Amreen went to the police in Mohali. Sources say Cheeni was eventually pressured into offering partial compensation, partly owing to the influence her police relative carried. It wasn’t enough. The money may have moved, but the rage did not.
Eight Tries and a Rs 50 Lakh Deal
At some point — investigators believe it was in the latter part of 2025 — Amreen stopped looking for a legal remedy and started looking for something else entirely.
Her alleged route into Chandigarh’s underworld ran through a gym. Harshpreet Singh Bains, 27, a property dealer from Kaimbala village in Mohali, was a regular at the same fitness centre. He had his own grievances against Cheeni — a business rivalry — and sources say Amreen’s son was the one who first brought the two together. Harshpreet, in turn, knew how to make the kind of call Amreen now wanted made.
Contact was allegedly established with Lucky Patial of the Davinder Bambiha gang through Zangi, an encrypted messaging and calling application designed to leave minimal digital traces. Amreen reportedly spoke directly with Patial. The contract price settled on was Rs 50 lakh, as per police.
What followed was not swift. The gang put shooters on Cheeni in January 2026 — staking out the same Sector 9 gym across four consecutive days, January 23 to 26. Each time, they pulled back. The security blanket thrown across the city ahead of Republic Day left no room to act. More attempts followed in early March. Each one came to nothing.
The eighth attempt failed like the rest.
March 18
Cheeni finished his morning workout at Body Zone Gym in Sector 9 and walked to his car. It was around 12.30 pm. Two men on a motorcycle drew up alongside. They fired roughly a dozen rounds into the vehicle from both sides before riding away. He was taken to PGI. He did not survive.
Lucky Patial purportedly posted about it on social media within hours — a gangster’s receipt of delivery.
Amreen had worked out at the same gym. She and Cheeni had known each other. The parking lot where he died was one she would have walked through herself.
The Registered Weapon
Nothing in the investigation pointed to Amreen until a naka check on April 29 stopped Harshpreet Singh Bains. Officers found an imported .45 bore pistol on him and two live cartridges. Routine verification of the weapon’s registration returned a name: Amreen Kaur Rai.

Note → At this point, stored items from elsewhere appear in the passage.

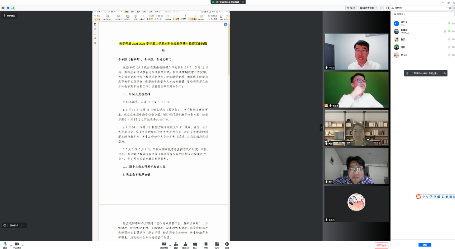The width and height of the screenshot is (455, 249).
Task: Stop video using the camera button
Action: 16,244
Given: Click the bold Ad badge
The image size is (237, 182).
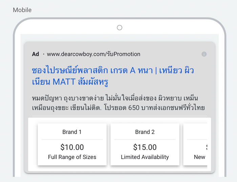Looking at the screenshot, I should [36, 54].
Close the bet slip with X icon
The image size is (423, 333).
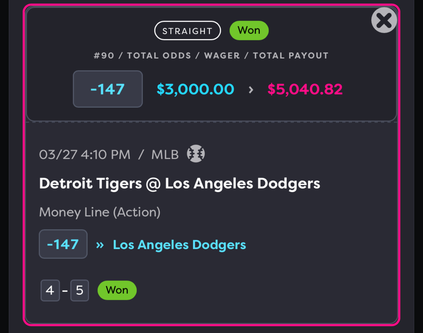[384, 20]
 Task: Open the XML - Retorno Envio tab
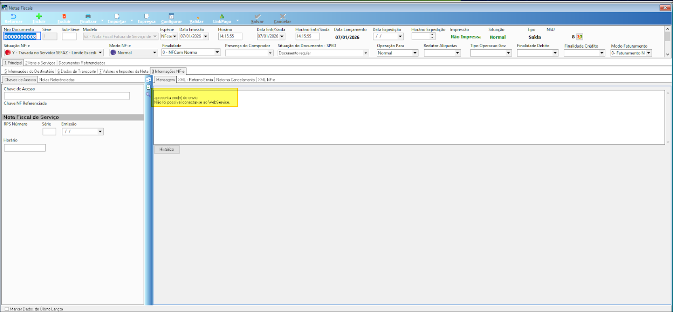[195, 80]
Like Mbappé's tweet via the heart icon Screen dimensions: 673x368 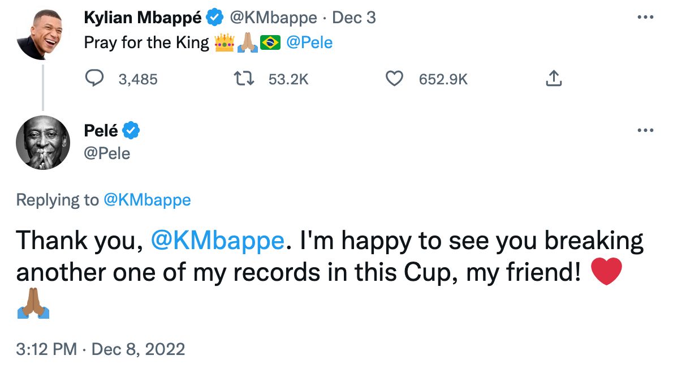394,79
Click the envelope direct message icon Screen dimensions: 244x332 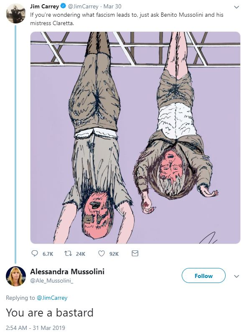click(135, 253)
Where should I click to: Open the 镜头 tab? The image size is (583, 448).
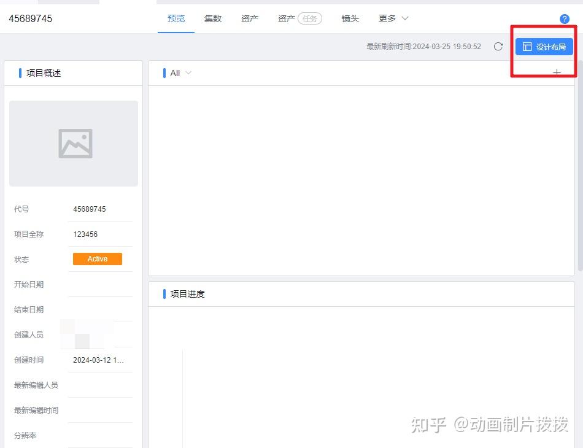350,18
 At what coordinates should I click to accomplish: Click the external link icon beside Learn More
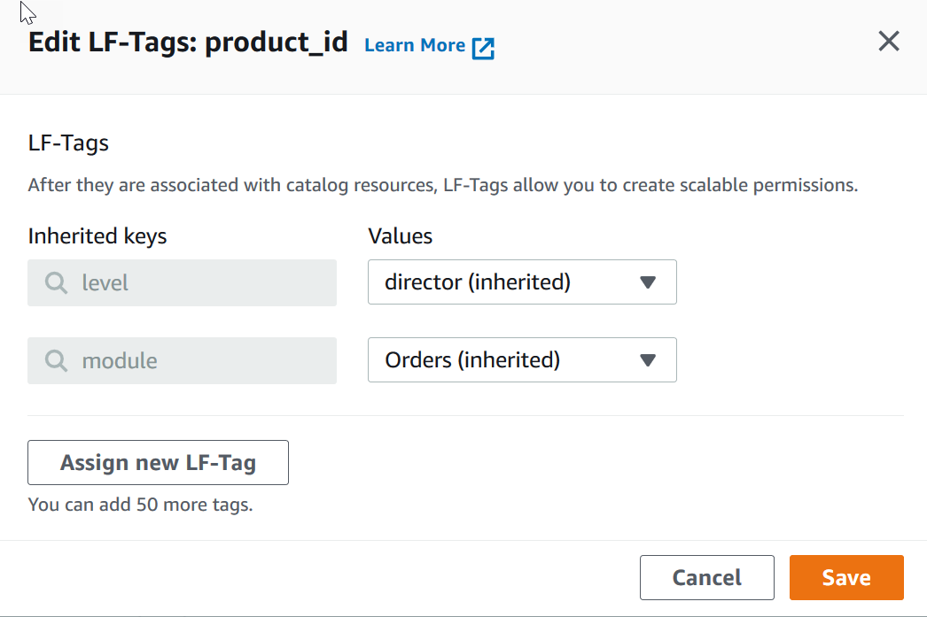[x=484, y=47]
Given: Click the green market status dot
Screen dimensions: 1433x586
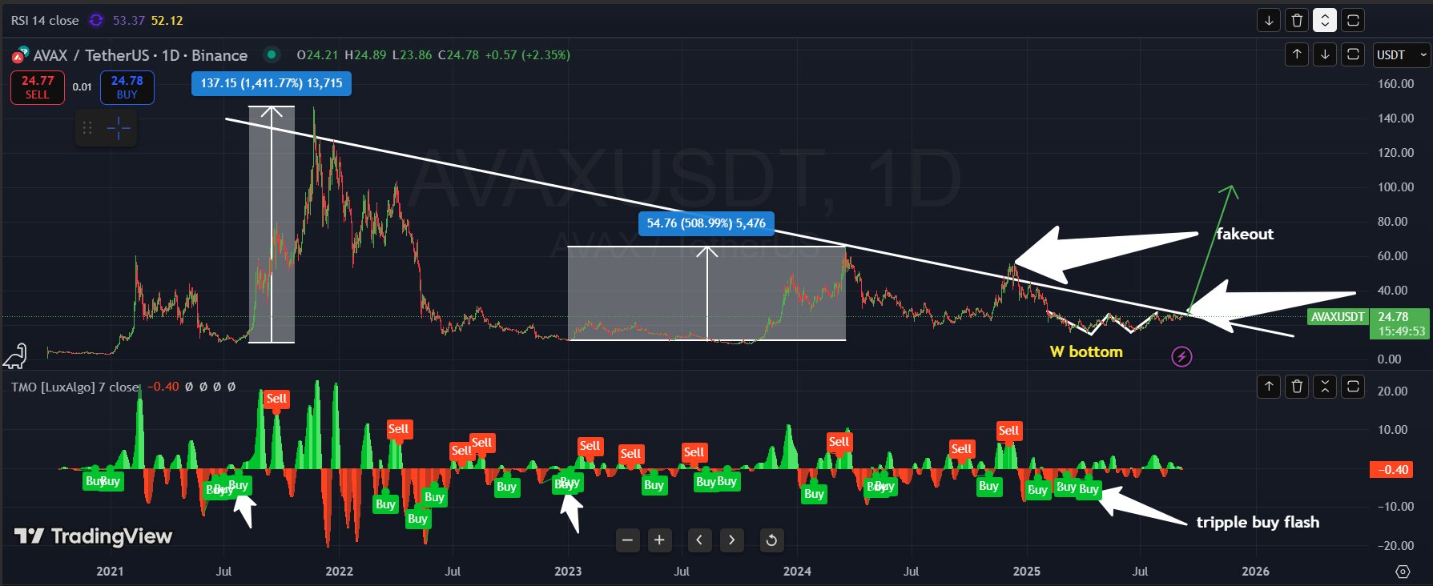Looking at the screenshot, I should [272, 54].
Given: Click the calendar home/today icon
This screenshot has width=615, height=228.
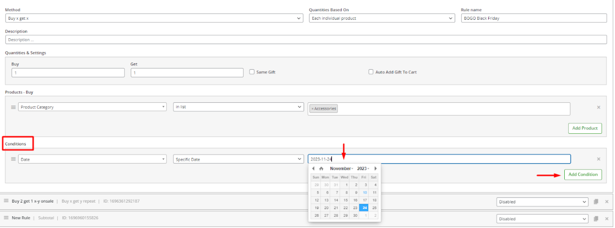Looking at the screenshot, I should (x=321, y=169).
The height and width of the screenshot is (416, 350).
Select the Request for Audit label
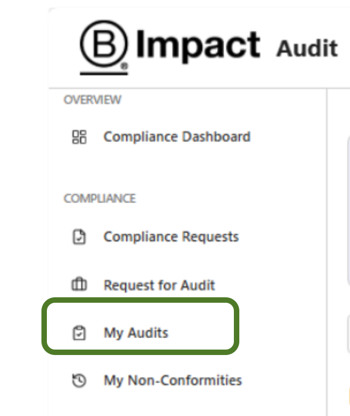click(159, 285)
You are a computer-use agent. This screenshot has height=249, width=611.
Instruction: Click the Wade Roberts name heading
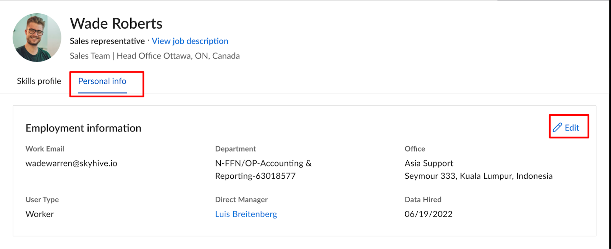click(116, 24)
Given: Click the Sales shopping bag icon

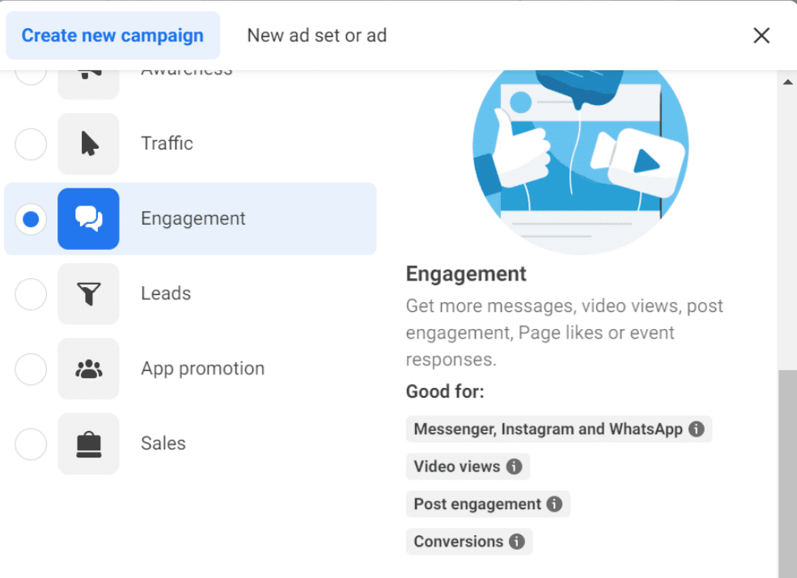Looking at the screenshot, I should [x=89, y=444].
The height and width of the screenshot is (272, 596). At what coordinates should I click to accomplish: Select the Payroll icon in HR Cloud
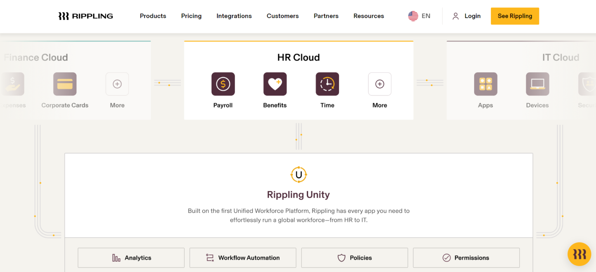223,84
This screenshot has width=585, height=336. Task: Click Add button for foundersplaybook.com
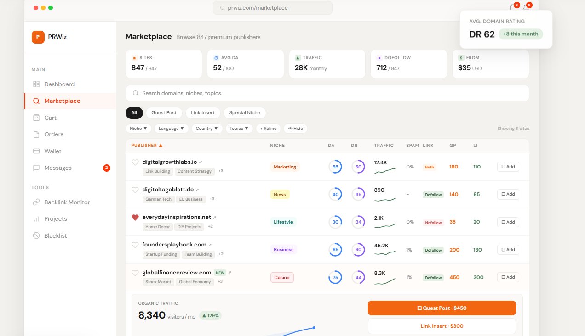click(x=508, y=250)
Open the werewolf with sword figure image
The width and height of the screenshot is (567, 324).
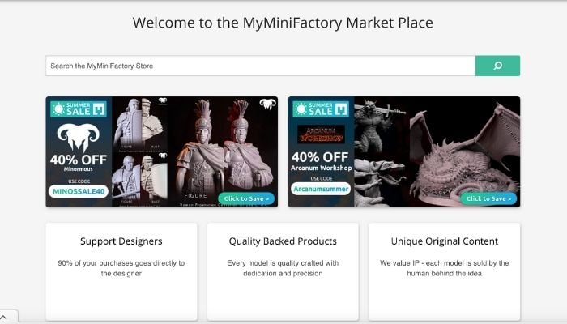[x=382, y=126]
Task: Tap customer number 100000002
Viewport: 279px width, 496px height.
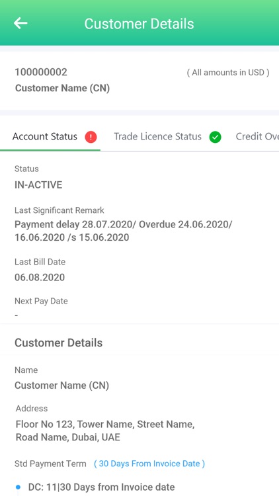Action: pos(41,72)
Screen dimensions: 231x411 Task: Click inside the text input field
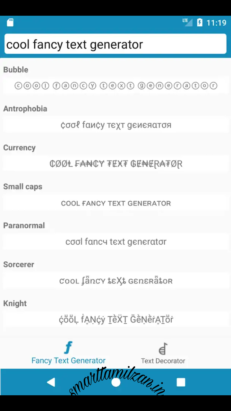coord(116,44)
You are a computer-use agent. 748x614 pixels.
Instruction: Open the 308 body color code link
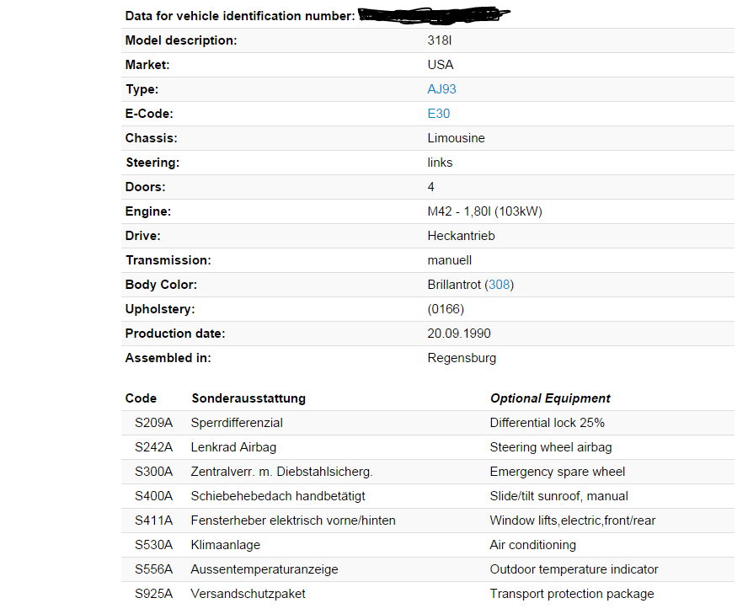[500, 285]
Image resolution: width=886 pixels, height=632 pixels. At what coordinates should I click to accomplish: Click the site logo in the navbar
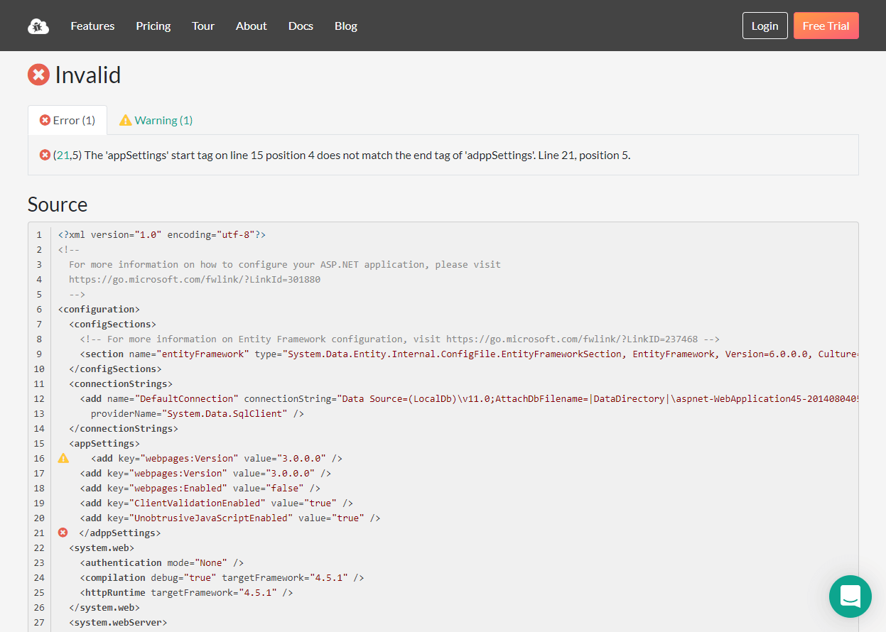coord(38,26)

Her own licensed firearm, in the hands of her middleman. From there, the thread pulled fast. Harshpreet’s questioning led to Amreen’s arrest. Separately, investigators established that shooter Rajan alias Piyush Pahalwan had been looped into calls between Amreen and Patial during the planning stage — close enough to hear, and later to tell.
Her phone and devices are now with forensic teams. Police say the Zangi trail is being pursued, though the platform’s architecture makes data retrieval difficult.
The police have arrested all accused identified in the case.
Whether the net widens further — to others who may have assisted in funding or moving the Rs 50 lakh — remains to be seen.